Years later -- years and years
and children and marriages and so long
I've forgotten how he smelled --
was it apricots or a bear-sweat
-- it was something in between apricots
and bear sweat -- so long later I learned
that to him "liking" didn't matter.
I was one of many, not the first,
not the last (so many things are like that,
I see it all the time) and I now
serve as a reminder of
those times -- how awful! -- O, and he recalls
I was moody. Yes, I like to be reminded of that.
What about the fine
ass? He remembers that as well. I take the blame.

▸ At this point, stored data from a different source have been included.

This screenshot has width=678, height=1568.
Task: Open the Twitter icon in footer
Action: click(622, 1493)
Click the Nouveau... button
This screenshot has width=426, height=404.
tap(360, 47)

I do have a fine ass and I am moody
and I only wanted his words. I wanted to hold
them in my too small hands
-- he better not repeat my hands are too small;
I have already said that I
know they are too small, it's like the moodiness -- I wanted
to fold his words up and keep a few for myself -- he
could always make more for himself. Perhaps
I wanted to be liked as well. That would have been nice.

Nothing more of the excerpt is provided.